● Task directions: The answer is the line with "The height and" and every line after it to the end of the listing, retyped exactly. Pictures do not belong in it.

● Extracted material:
──────────

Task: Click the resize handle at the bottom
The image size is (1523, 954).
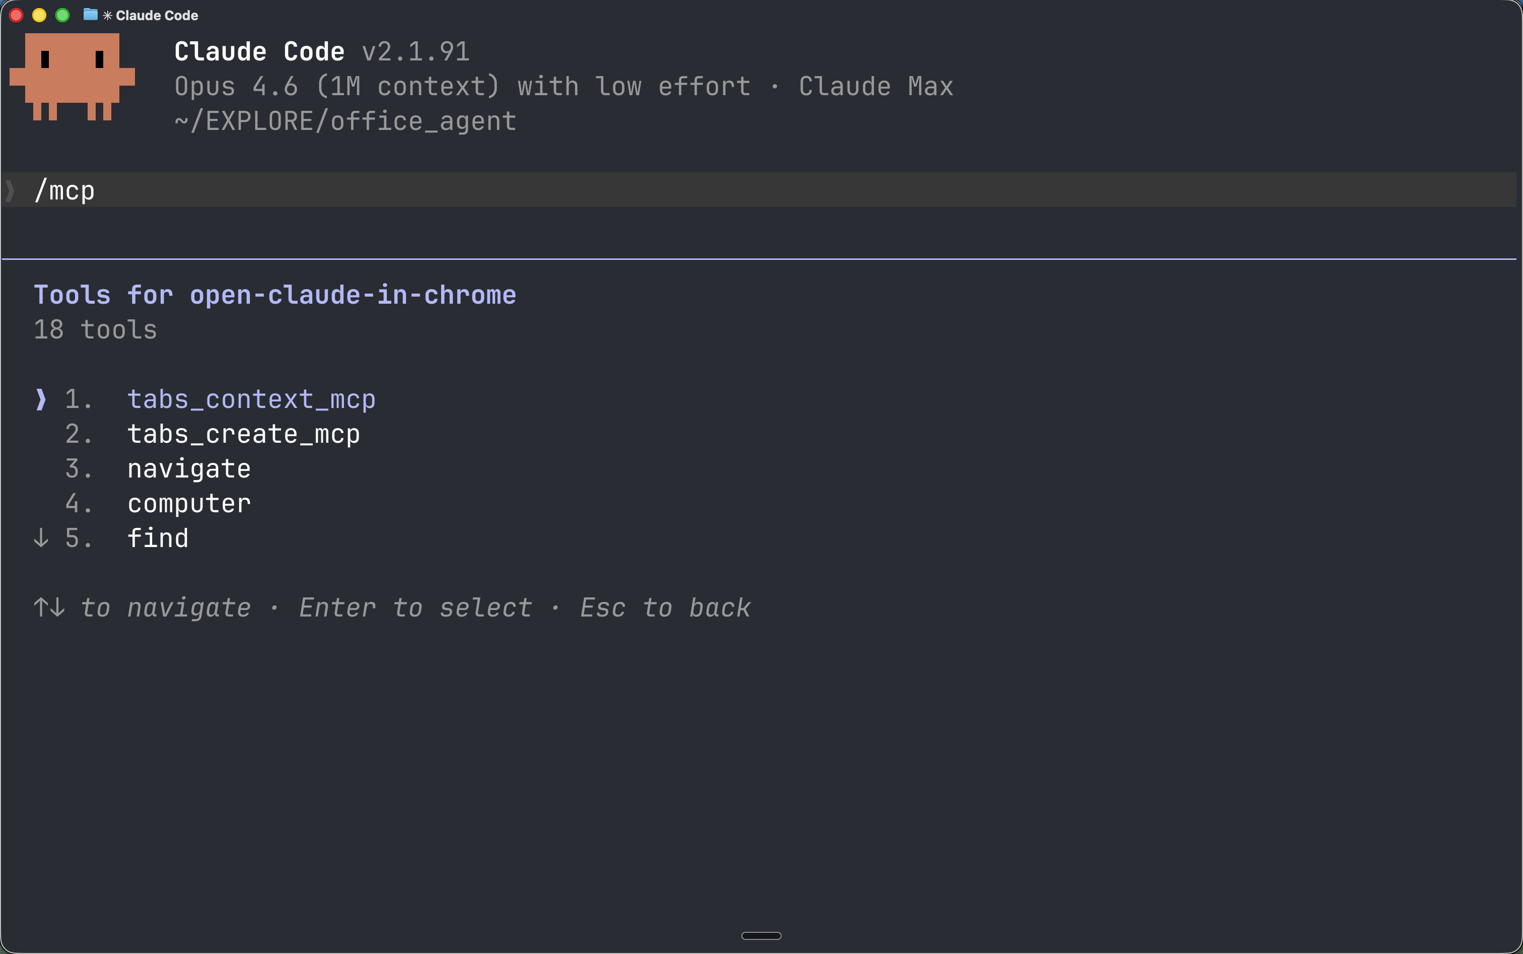Action: coord(761,936)
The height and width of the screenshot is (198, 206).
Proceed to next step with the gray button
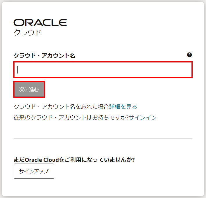point(29,89)
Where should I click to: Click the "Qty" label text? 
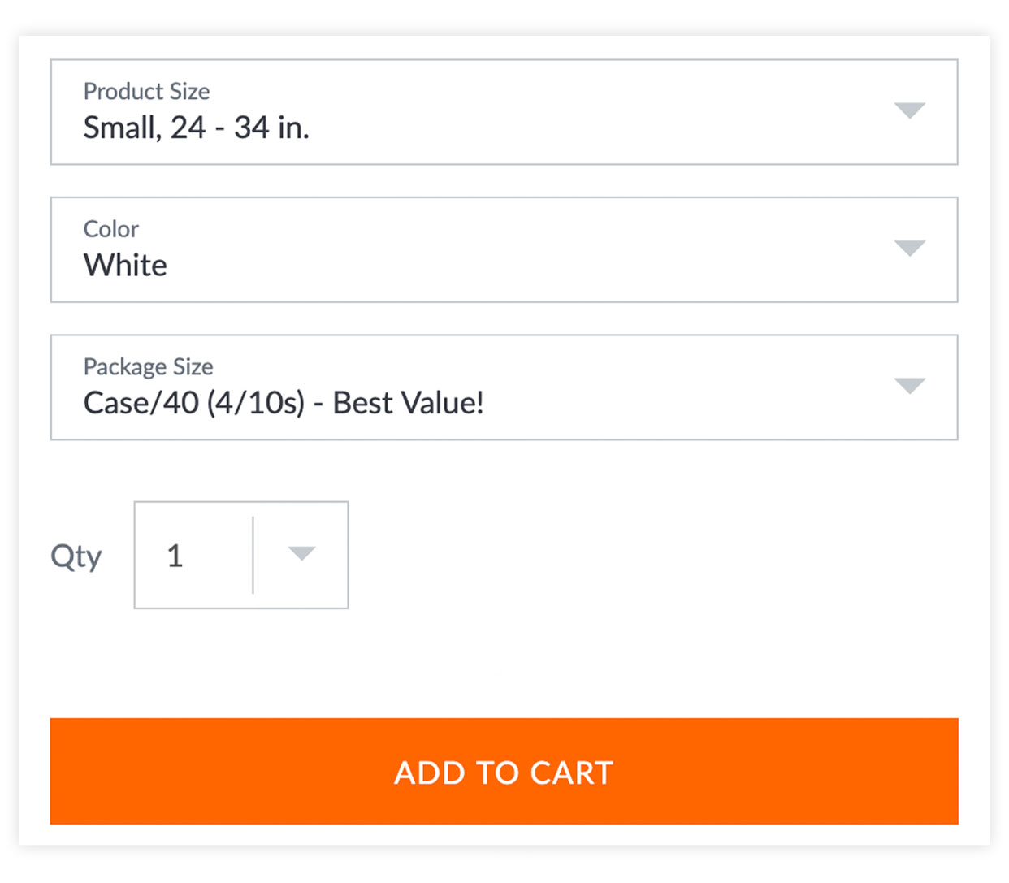(76, 556)
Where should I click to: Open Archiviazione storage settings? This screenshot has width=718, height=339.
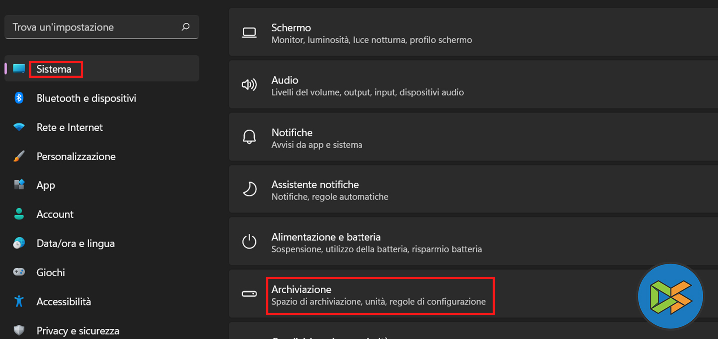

──────────

● Result of this exercise:
The height and width of the screenshot is (198, 206).
Proceed to next step with the gray button
point(29,89)
Where should I click to: Click the "Qty" label text? 
(76, 556)
Where should I click to: Open Archiviazione storage settings? This screenshot has width=718, height=339.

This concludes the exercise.